Oh how the mighty have fallen. The drip-drip-drip of public ridicule has tarred many former masters of the universe and hangers-on at Epstein’s mansion. Their shameless, fawning emails thanking him for designer purses, or requesting courting recommendation or top-drawer pajamas within the appropriate dimension, are displayed for all of the world to see.
To make sure, disgrace will be counterproductive. We’re herd animals, and banishment from the herd, even briefly, is emotionally devastating. Because the saying goes: A lie will go around the world whereas fact is pulling its boots on. That’s the reason we now have courts, due course of and sober techniques of fact-finding — none of which have but rendered any verdict about Swalwell. It’s additionally why it’s essential to reintegrate wrongdoers into society after they’re held accountable — one thing we routinely fail to do, particularly with the Black and poor.

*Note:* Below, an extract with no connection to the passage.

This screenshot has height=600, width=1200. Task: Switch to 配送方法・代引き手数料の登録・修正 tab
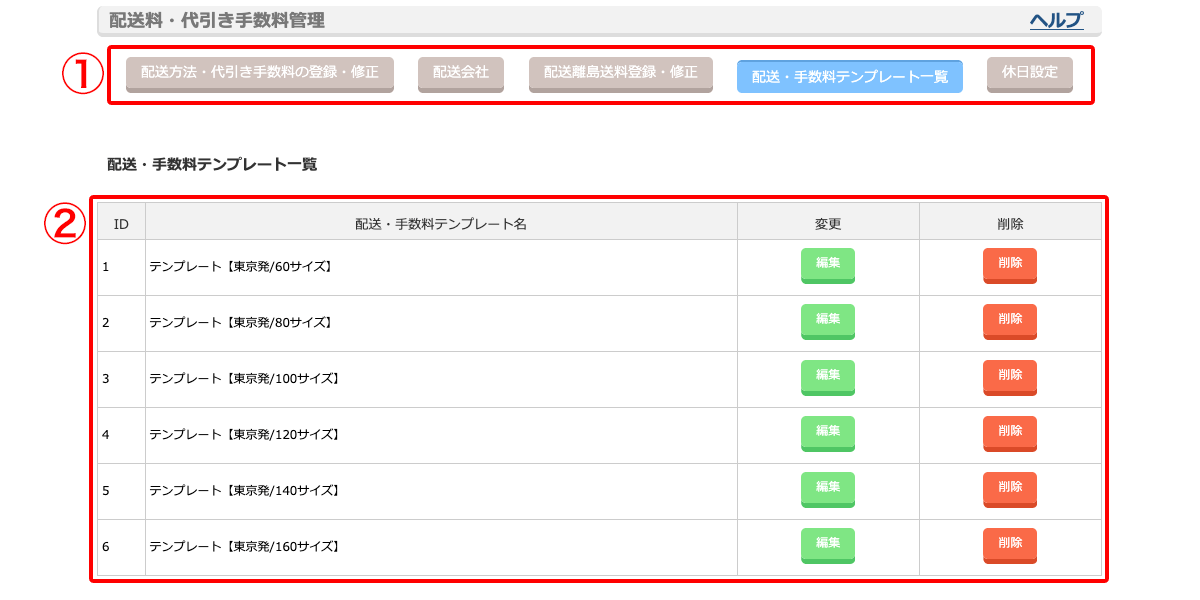point(260,75)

Merciless, inappropriately directed disgrace can blight the lives of individuals outed for innocent traits reminiscent of being homosexual. In different instances, disgrace is ineffective: Some folks, reminiscent of President Trump and Protection Secretary Pete Hegseth, are seemingly proof against shaming it doesn’t matter what accusations, proof and felony convictions pile up in opposition to them.
However when victims band collectively in opposition to a real evildoer working with impunity, disgrace can arm the weak in opposition to the robust. It might probably drive unhealthy actors to face emotional penalties when courts fail. Maybe, in time, it’d make us a much less rape-tolerant society.
For hundreds of years, a small proportion of males — males we now name serial offenders — have sexually exploited and assaulted girls as a result of they knew society would often allow them to get away with it. Lots of them concurrently sought public adulation. If the specter of humiliation discourages just a few of the following technology of Weinsteins and Epsteins — and they’re on the market already, working within the shadows — disgrace may have proved its worth.
Journalist Katy Butler is the creator of “Knocking on Heaven’s Door” and “The Artwork of Dying Nicely.”